### PASSAGE GIVEN
►
The Light That Was Taken
A discovery in Nigeria — and a spiritual rebirth
Dibia
noun
noun: dibia; plural noun: ndi dibia
Master of knowledge and wisdom
Anglicized: Obeah, herbalist, shaman.
Opposite: Ofeke.
This is what my mother told me
There were two people at the dining table that night: I was sitting, the other standing, watching. My mother thought she should tell the stander to go to bed and leave me to my writing. But the stander was bodiless, a mere silhouette. My mother rubbed her eyes because, her goodness, she must be dreaming! Her steps became air on air. The form remained oblivious to her advancing. It stayed as engrossed in my work as I was. But it vanished when my mother howled my name. She sounded like an unrhythmic symphony of carillons. Her growl was thick like a nimbostratus cloud with veins of lightning. Her vision coals were rounder and redder. The color that should have been on her skin pooled beside her feet. Her incanting stings ran through me, searching for what-I-don’t-know. She staggered over, silently, and left.
◄
### DATA
►
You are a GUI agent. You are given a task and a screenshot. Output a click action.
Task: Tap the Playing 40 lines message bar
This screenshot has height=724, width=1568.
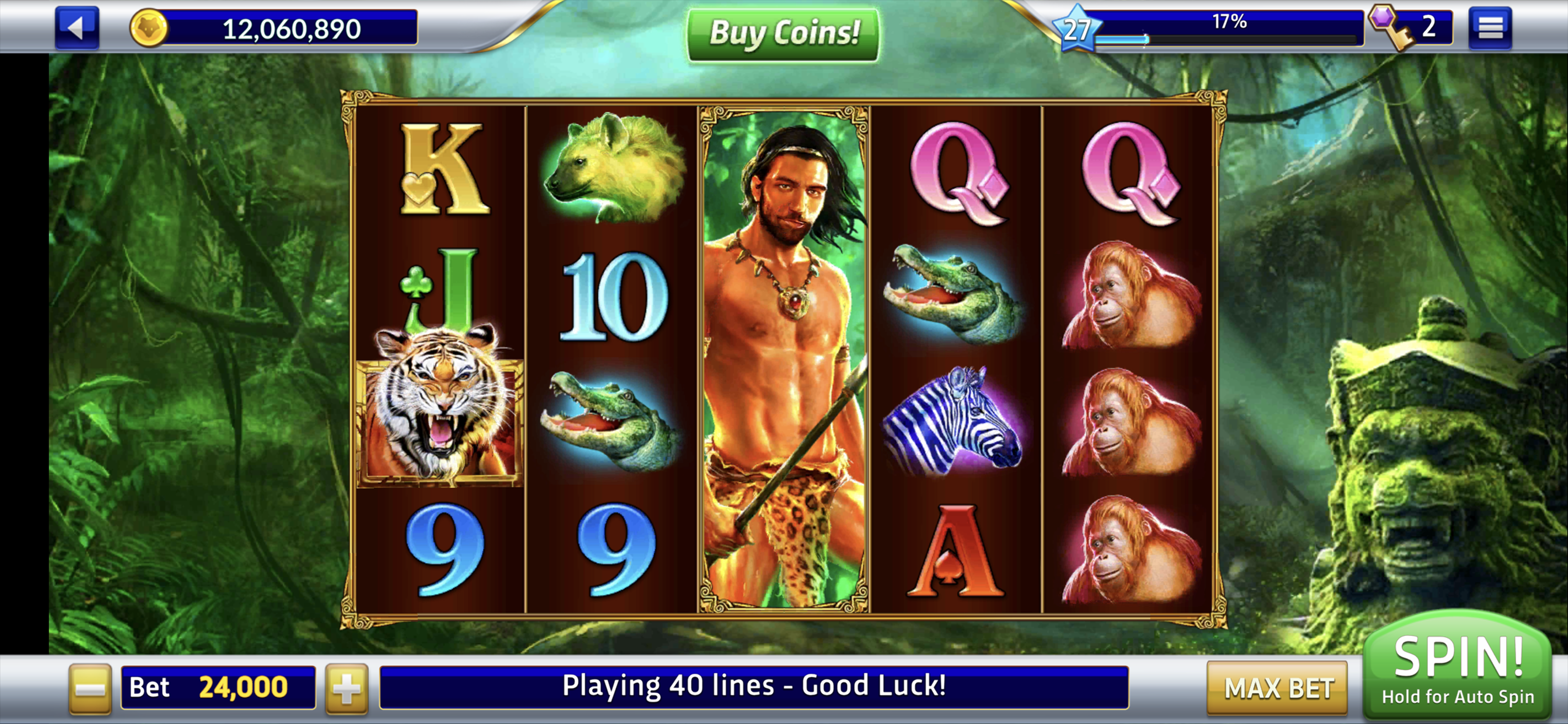754,687
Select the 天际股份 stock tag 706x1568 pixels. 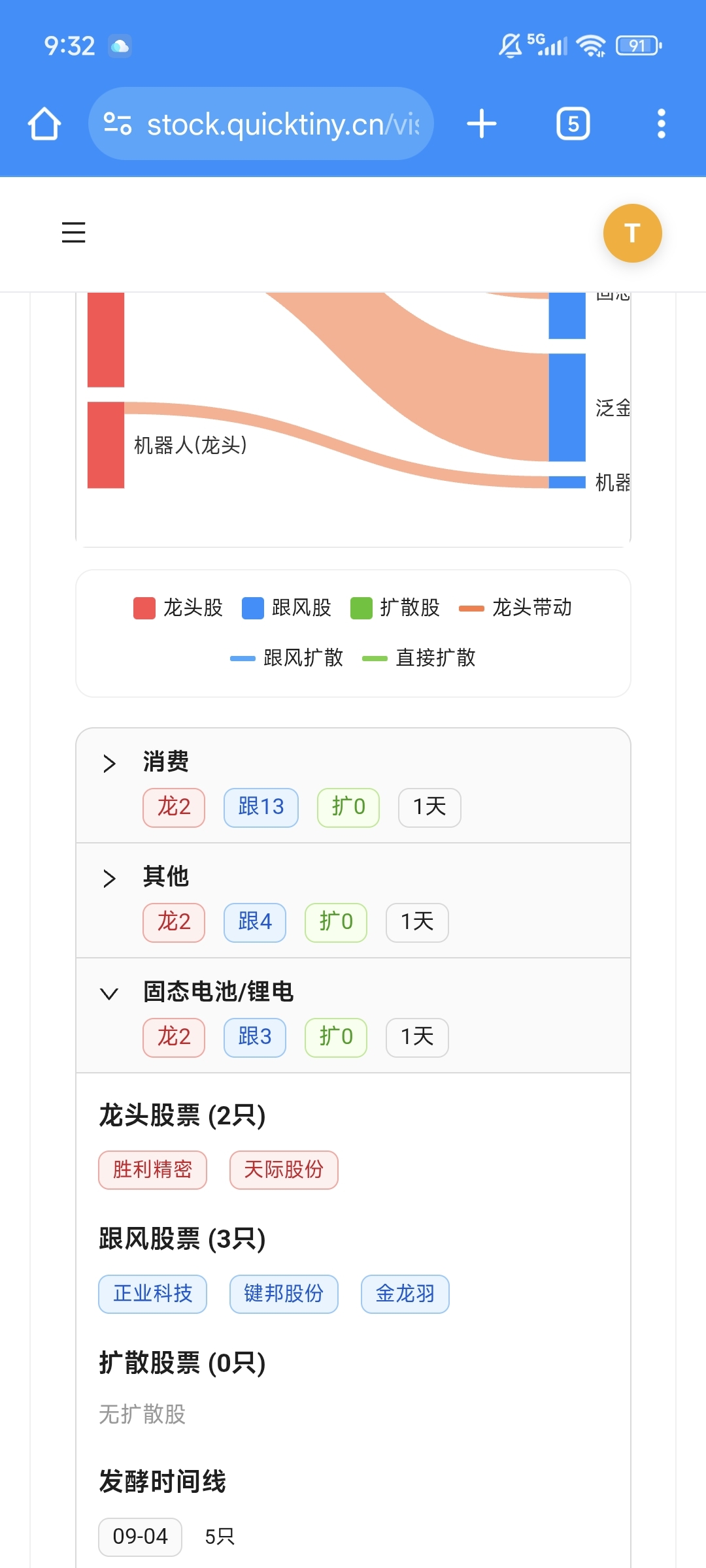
◄
### TASK
Reproduce word for word the part of the essay about the dibia starting with "This is what" and going on through "silently, and left.". The data has nothing to do with the essay about the dibia.

### THE SOLUTION
This is what my mother told me
There were two people at the dining table that night: I was sitting, the other standing, watching. My mother thought she should tell the stander to go to bed and leave me to my writing. But the stander was bodiless, a mere silhouette. My mother rubbed her eyes because, her goodness, she must be dreaming! Her steps became air on air. The form remained oblivious to her advancing. It stayed as engrossed in my work as I was. But it vanished when my mother howled my name. She sounded like an unrhythmic symphony of carillons. Her growl was thick like a nimbostratus cloud with veins of lightning. Her vision coals were rounder and redder. The color that should have been on her skin pooled beside her feet. Her incanting stings ran through me, searching for what-I-don’t-know. She staggered over, silently, and left.